Around 80,000 disadvantaged children aren’t using free early years education, Ofsted says

Sir Michael Wilshaw hits out at ‘discernible lack of ambition’ in some local authorities

Approximately 80,000 disadvantaged children failed to take up the government’s offer of free early years education last year, an Ofsted survey has found.

Figures released by the inspectorate show that around a third of two-year-olds eligible for free education in England did not benefit from potential funding of more than £200 million.

Ofsted said there had been a 10 per cent increase in the number of two-year-olds from low-income families taking up the funding offer since it reported on the issue in July 2015.

The latest survey was commissioned by Her Majesty’s Chief Inspector Sir Michael Wilshaw, to provide a better understanding of how local authorities, schools and registered early years providers were helping the most deprived communities.

Although only 8 per cent of nurseries and other early years providers are judged to be less than good in the most prosperous areas, the equivalent figure is 18 per cent in the most deprived communities.

‘Strong leadership’ vital

In a commentary published alongside the report, Sir Michael said: “It is clear from our survey that some local authorities, schools and early years settings are making effective use of the funding available to them to give poorer children the good start they so desperately need.

“Strong leaders at the town hall level, as well as in individual schools and settings, are demonstrably strategic, innovative and committed to making a difference.
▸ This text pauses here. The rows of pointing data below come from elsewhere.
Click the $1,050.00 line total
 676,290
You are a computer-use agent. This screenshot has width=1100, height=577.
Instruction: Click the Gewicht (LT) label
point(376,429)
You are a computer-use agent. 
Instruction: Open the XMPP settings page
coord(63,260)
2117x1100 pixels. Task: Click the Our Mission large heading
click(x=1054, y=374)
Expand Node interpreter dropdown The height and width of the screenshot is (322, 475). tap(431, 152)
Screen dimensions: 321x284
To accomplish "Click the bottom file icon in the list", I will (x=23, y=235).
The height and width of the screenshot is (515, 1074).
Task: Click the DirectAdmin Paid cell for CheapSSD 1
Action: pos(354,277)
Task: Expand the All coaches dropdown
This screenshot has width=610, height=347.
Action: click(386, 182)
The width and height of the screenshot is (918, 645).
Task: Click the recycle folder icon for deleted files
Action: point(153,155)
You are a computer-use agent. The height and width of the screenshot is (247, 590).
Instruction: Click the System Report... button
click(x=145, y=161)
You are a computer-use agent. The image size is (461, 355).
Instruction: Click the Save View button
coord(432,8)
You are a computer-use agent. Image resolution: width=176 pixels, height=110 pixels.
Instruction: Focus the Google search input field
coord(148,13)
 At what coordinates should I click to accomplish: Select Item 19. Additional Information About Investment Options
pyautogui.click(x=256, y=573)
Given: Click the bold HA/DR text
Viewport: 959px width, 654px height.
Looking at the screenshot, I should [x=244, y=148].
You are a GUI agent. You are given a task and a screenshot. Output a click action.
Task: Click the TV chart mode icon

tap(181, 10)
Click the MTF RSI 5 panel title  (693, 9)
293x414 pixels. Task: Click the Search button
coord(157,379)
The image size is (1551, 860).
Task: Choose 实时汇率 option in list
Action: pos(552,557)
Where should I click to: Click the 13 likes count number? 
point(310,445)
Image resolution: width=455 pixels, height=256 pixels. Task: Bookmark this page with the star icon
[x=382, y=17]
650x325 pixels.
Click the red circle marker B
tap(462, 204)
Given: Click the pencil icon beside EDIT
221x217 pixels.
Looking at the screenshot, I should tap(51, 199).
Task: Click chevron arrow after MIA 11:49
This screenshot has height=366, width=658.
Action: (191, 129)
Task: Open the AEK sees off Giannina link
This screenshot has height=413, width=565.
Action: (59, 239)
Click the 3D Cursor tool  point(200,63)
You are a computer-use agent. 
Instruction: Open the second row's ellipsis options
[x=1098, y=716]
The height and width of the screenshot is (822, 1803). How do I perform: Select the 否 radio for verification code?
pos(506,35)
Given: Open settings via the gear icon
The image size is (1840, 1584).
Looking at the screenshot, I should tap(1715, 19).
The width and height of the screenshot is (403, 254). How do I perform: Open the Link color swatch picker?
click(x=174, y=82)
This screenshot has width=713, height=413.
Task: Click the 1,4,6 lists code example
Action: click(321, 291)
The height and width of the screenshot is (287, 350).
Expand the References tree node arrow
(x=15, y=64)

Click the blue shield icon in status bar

“However, there was a discernible lack of such ambition in a few of the local authorities we visited.”

Ofsted’s report recommends that schools, early years settings and childminders should ensure key information is shared promptly to identify the needs of the most disadvantaged children.

Among a number of other recommendations is a call for local authorities to publish strategies to make sure families are clear about the support available to them.

The Department for Education said in a statement: “It is great that more two-year-olds from disadvantaged families are benefiting from free childcare and more providers are stepping up to deliver this offer – extending opportunity to all.

“We know quality childcare is hugely important for families and key to children’s life chances.”